I put a kunai to my throat and shakily tried to draw it closer. Yet why does my hand still shake? Why do I hesitate? Why stay here?
"I..." Takuro turned around as I drew in sharp breaths from my crying. "I don't want to die! I want to be surrounded by freinds and play and goof off! I don't want to be bound to the Moon Dragon anymore! I want to be normal. I want to not have to cry everytime I dream about my mom. I don't want to have this scar on my back anymore! I-I want to live! Am I so shameless as to still cling to life after all the horrible things I've done! I'm no different than my mother!"
Takuro cradled me with his tail. "No. You're are nothing like your mother. Your mother never cried as you have done now. Your mother had been gone for years. All that's left of her know is her lifeless body. But you. . .you are still alive, young child, you still have many years ahead of you. It is not shameless to want to live. In fact, you would be a coward to try and run away from everything. Death doesn't solve everything. If you really believe that, then you are no differen't than Orochimaru."

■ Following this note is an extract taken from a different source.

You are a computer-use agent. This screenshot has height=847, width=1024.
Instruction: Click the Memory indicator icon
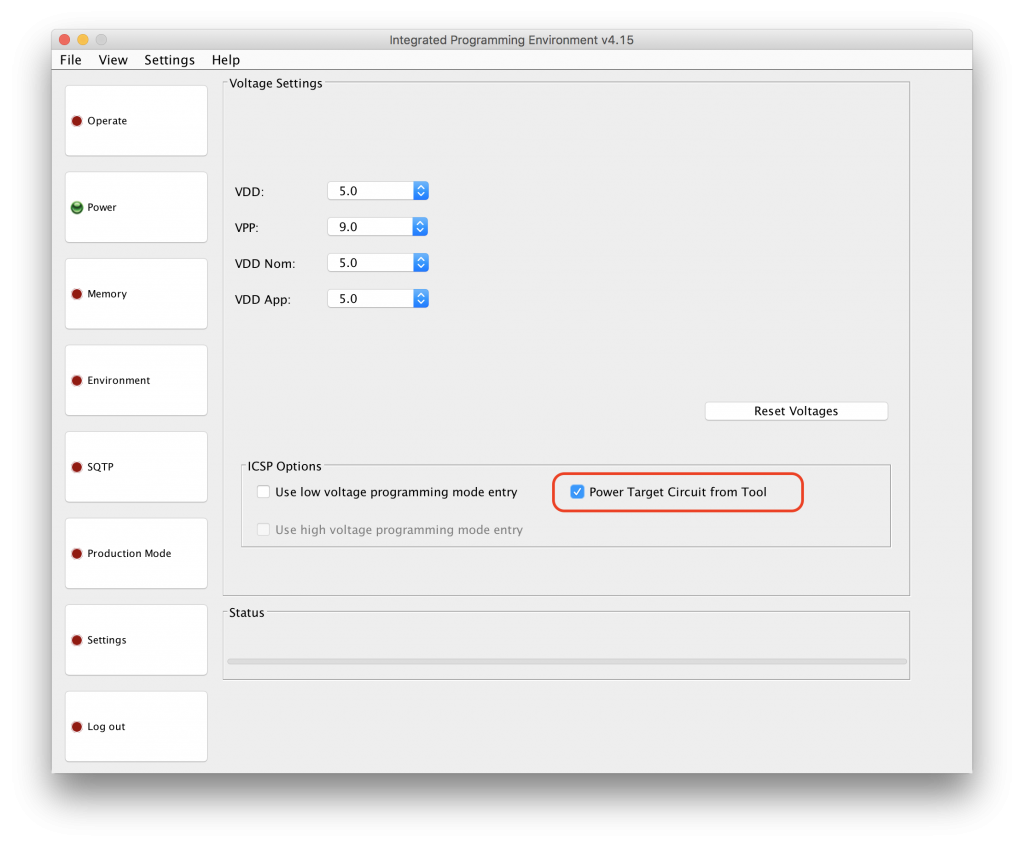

He sat me up with his tail, and wiped away my tears with the tip of it. "Even though you are crying, you are bravely struggling through life. This is how it is for the juunchiriki. But these hardships just make you even stronger. Sarafu. . ." He lifted my chin. ". . .you have reason to live. You must live the life of a child before you die. You must experience life. You have not had a proper life yet. And I won't allow you to throw away that chance."
I was still, thinking. "Takuro. Take me to the old Outpost Village. There's something I want to see."

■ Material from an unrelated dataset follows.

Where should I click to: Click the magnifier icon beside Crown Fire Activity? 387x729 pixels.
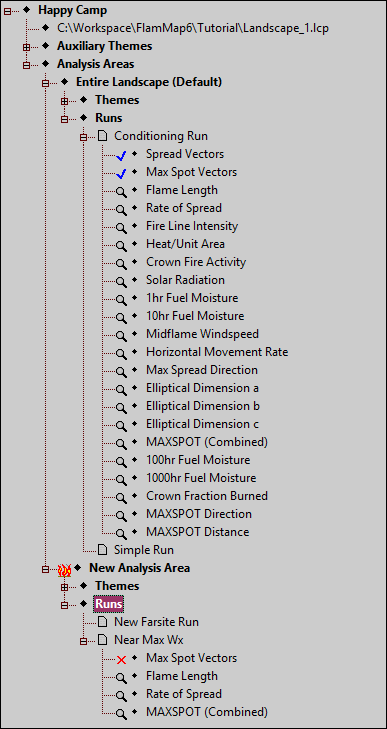click(121, 263)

Takuro didn't inquire any further. He obliged my request and flew me up to the Outpost Village in Mt. Hokkaido. It took all night, and we arrived in the morning. As the sun rose over the peak, I walked on the bare ground, and looked around at the burnt remnants of my previous village. Of course, it was only a branch from our main village, which connected us to the Earth. But I was barely ever allowed to the main village, less my dragon blood destroy it. Still, to me, this place was my home, if you could call it that. I walked down the street and looked from side to side at the memories of my childhood. Strangely, I wasn't saddened at all by this, just a little anxious. When I arrived where the old bakery used to be, I found something very out of place. It was a tiny plant, sprouting from the ashes. It stood there, lone and bright green.
I guess I should be like this plant. Grow, thrive, from the remains of my dark past. To lean towards the light.

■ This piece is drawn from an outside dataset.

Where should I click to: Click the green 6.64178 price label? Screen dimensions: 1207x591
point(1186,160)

I looked up at the sun and smiled. Takuro looked over at me. "Did you find what you needed?"
"Yes, now let's go home."
He nodded as I mounted his back and flew into the vast sky. "Sarafu, you're hair. . .its still long, are you not going to cut it?"
"No. I'll keep it like this, as a sign of my spiritual rebirth, after all, the old Sarafu is gone now."
...to be continued.
A/N: Thought Sarafu was going emo for a second there, didn't ya? Too bad. She's too cool for emo-ness.